Lukashenko ritiene che le proteste nella repubblica siano state organizzate dagli Stati Uniti che, secondo lui, agiscono attraverso centri in Polonia e Repubblica Ceca, nonché da una classe di "giovani borghesi" emersa in Bielorussia. Questa la denuncia del presidente a una domanda del giornalista russo Yevgeny Rozhkov di Rossiya-1 TV, nel’ambito di un’intervista rilasciata ai principali media russi.
L'evento si è svolto nel Palazzo dell'Indipendenza a Minsk e ha visto la partecipazione della direttrice di RT Margarita Simonyan, del corrispondente del primo canale Anton Vernitsky, del presentatore televisivo del canale televisivo Russia-1 Yevgeny Rozhkov e infine del redattore capo della stazione radio Govorit Moskva Roman Babayan.
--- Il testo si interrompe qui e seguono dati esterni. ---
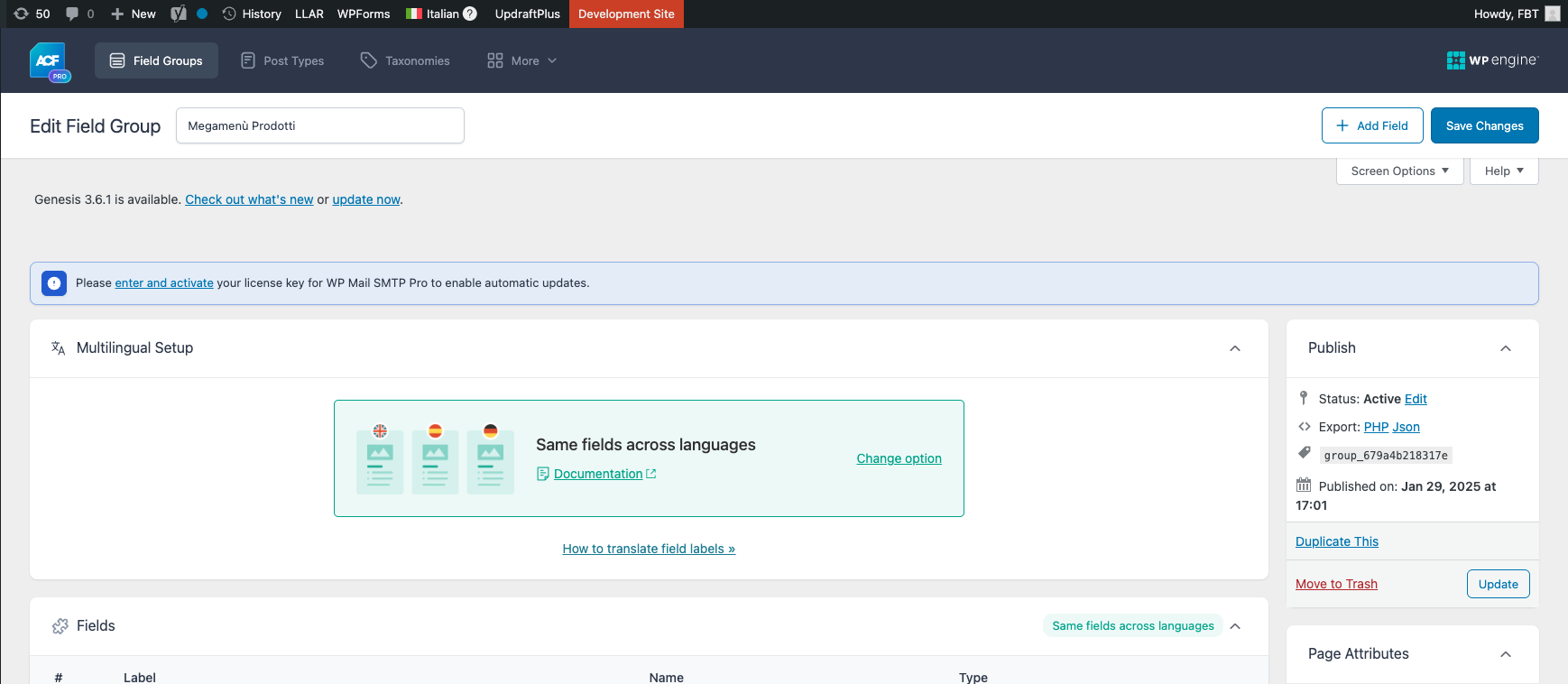Click the Save Changes button
Viewport: 1568px width, 684px height.
[1484, 125]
"Abbiamo chiesto [al presidente del paese] chi è interessato a questo [sostenere il movimento di protesta in Bielorussia], e da quale parte si aspettava e si aspetta che arrivino i problemi”, ha affermato Rozkov. "Crede che, prima di tutto, gli statunitensi siano dietro a tutto, agendo attraverso i centri in Polonia e nella Repubblica Ceca. Ma ci sono anche ragioni interne, ha dichiarato il presidente. Una delle ragioni è il fatto che due nuove generazioni sono cresciute in Bielorussia, formando una piccola classe di "giovani borghesi" che "vogliono il potere".
Le elezioni presidenziali in Bielorussia si sono svolte il 9 agosto. Secondo la Commissione elettorale centrale, il presidente in carica Alexander Lukashenko ha ottenuto l'80,10% dei voti. Svetlana Tikhanovskaya è arrivata seconda, con il 10,12% dei voti raccolti.
Immediatamente dopo l'annuncio dei risultati, le proteste si sono scatenate in tutta la Bielorussia, provocando scontri con le forze dell'ordine durante i primi giorni.
Secondo diversi osservatori si è trattato di uno scenario da rivoluzione colorata preparato in preventivamente. L’obiettivo era quello di rovesciare Lukashenko per portare la Bielorussia nell’orbita occidentale.
La Bielorussia è infatti il tassello mancante per creare una sorta di cordone sanitario intorno alla Russia sul fronte occidentale.
Insomma, l’obiettivo dei tentativi di destabilizzazione è Lukashenko, ma il bersaglio grosso è Vladimir Putin.